Valérie Favre (born 1959) is a Swiss artist who has been a professor of painting at the Universität der Künste in Berlin since 2006.

==Biography==
Born in Evilard, Switzerland, Favre grew up in the canton of Bern. Having worked as a stage designer and actress at the theater in Paris in the early 1980s, she developed an interest in painting. After 18 years in France, she relocated to Berlin in 1998.

==History of works 1989–2010==
During her career, Favre's works have grown in a series of interconnected cycles, showing references to different fields of art history, geopolicy, philosophy, theater and film as well as her interest in narration in general.

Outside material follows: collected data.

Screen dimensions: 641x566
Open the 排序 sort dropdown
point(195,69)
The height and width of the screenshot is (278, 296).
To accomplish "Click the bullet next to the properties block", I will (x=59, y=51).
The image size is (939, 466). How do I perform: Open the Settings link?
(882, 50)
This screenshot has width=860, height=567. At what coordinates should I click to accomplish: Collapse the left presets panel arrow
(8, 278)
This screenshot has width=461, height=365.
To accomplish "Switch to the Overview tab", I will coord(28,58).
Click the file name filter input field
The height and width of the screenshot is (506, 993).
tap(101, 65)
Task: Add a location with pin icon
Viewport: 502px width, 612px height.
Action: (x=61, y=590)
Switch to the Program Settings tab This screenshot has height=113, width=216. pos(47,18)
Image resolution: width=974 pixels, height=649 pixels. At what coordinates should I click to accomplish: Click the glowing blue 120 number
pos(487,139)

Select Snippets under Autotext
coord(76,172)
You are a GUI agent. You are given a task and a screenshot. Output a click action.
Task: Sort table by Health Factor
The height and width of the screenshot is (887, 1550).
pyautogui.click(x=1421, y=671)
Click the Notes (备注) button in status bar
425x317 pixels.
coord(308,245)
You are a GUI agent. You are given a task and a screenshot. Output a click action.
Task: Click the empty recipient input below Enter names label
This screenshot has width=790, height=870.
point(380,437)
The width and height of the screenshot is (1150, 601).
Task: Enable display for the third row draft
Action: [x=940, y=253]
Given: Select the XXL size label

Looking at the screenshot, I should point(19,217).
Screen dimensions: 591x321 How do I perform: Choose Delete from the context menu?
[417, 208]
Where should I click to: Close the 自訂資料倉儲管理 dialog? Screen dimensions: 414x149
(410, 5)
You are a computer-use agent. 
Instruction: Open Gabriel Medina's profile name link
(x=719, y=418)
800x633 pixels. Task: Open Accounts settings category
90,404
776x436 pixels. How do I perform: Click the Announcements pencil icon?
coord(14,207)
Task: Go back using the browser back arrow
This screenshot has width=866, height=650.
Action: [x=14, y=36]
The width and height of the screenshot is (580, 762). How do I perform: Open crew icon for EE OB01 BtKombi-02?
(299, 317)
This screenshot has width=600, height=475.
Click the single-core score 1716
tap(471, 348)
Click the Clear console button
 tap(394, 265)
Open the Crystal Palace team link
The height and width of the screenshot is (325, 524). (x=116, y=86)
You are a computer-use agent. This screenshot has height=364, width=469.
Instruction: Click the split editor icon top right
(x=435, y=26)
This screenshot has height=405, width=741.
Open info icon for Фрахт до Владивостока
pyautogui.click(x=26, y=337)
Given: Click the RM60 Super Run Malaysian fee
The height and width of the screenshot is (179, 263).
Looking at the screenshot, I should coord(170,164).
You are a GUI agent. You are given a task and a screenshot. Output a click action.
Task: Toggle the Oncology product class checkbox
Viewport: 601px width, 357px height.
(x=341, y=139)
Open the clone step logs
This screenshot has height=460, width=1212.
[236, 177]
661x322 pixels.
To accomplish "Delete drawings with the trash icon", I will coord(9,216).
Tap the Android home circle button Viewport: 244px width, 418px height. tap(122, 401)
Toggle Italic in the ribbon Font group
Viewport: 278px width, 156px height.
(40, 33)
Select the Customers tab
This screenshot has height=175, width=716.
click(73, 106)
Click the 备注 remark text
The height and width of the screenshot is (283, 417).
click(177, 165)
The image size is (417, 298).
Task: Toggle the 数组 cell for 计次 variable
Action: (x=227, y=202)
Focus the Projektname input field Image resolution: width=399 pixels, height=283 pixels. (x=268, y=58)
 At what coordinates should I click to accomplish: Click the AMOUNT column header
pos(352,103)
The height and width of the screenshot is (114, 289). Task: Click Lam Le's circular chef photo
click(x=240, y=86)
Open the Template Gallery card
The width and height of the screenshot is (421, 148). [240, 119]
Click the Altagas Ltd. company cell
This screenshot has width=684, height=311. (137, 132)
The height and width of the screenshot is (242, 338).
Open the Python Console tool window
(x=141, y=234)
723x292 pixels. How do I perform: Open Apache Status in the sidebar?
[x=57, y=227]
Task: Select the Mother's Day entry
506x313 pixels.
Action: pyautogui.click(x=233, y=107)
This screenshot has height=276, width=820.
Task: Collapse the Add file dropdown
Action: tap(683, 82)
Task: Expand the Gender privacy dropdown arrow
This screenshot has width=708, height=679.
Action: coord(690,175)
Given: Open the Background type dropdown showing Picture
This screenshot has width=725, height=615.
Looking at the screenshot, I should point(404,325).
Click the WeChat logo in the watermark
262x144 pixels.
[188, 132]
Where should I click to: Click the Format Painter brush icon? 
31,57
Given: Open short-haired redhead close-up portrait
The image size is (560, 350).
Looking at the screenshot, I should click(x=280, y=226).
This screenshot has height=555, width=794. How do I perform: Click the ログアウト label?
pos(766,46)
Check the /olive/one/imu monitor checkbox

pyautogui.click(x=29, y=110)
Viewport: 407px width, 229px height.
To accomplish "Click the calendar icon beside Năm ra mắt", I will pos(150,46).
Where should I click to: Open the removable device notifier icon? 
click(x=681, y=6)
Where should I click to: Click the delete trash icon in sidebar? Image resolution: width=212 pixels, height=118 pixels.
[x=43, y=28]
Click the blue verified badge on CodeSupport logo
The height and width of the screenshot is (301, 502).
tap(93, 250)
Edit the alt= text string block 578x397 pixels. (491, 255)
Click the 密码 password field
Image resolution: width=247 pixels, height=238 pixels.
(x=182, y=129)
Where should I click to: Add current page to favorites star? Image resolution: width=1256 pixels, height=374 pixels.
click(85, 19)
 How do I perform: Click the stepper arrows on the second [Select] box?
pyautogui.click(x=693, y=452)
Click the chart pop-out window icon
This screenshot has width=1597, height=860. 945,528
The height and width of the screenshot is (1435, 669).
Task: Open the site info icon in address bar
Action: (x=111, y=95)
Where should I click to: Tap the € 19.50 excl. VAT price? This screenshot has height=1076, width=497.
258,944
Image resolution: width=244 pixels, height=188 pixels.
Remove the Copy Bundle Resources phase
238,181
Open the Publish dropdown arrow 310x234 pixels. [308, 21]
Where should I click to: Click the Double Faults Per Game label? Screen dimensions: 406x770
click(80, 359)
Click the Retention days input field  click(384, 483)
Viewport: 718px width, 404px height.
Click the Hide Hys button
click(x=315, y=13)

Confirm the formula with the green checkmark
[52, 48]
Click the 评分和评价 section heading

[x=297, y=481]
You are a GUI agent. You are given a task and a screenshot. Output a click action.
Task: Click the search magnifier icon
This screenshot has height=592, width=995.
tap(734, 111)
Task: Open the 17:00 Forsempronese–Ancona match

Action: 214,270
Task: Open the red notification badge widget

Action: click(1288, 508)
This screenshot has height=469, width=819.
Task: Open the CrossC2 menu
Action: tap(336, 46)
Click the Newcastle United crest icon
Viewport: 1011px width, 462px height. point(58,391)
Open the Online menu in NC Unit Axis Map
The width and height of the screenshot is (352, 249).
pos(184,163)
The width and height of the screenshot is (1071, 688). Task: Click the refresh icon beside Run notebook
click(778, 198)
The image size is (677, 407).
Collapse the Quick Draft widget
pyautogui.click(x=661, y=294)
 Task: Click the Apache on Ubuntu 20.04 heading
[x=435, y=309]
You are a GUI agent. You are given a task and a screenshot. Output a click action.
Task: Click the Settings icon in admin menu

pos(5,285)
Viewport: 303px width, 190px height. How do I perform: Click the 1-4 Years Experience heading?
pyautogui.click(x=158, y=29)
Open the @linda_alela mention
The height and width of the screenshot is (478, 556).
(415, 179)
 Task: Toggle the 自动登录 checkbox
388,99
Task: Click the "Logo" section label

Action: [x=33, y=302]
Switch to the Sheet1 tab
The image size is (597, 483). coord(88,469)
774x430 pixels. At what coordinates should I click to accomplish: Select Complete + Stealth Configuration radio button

- 1989-1990 "Périmètre" paintings
- 1991-1994 White Paintings
- 1992-1994 Creation of objects
- 1994-1996 "Robe Rouge", first sound work from the series Balls and Tunnels
- 1996-1997 Works after Pontormo, Velázquez, Watteau, Géricault
- 1998 "Filets a souvenirs"
- 1999 "Les soeurs malades", beginning of the series Lapine Univers
- 2000 Series of Intérieurs, Petite filles
- 2001 Series of Excercices de vols
- 2002-2004 "Autos dans la nuit", from the series Forêt; beginning of ongoing suicide series, beginning of series Idiotinnen
- 2005-2007 "Bruder Grimm" and "Columbia Variations", beginning of the Shortcuts series
- 2008 "Kakerlaken", "Autoscooter", "Redescription"
- 2008-2011 Volière and Stage Series

==Exhibitions history==

Favre's work has been exhibited internationally in museums such as K21, Düsseldorf, Germany (2010/2011); Kunstmuseum Lucerne, Switzerland (2009/2010); Carré d'Art Nîmes, France (2009); Centre Georges Pompidou Paris, France (2009); Haus am Waldsee, Berlin, Germany (2006); Westfälischer Kunstverein Münster, Germany (2004); Musée de Picardie Amiens, France (2003); FRAC Auvergne, France (1999). In 2024 she was the recipient of the Meret Oppenheim Prize in Basel.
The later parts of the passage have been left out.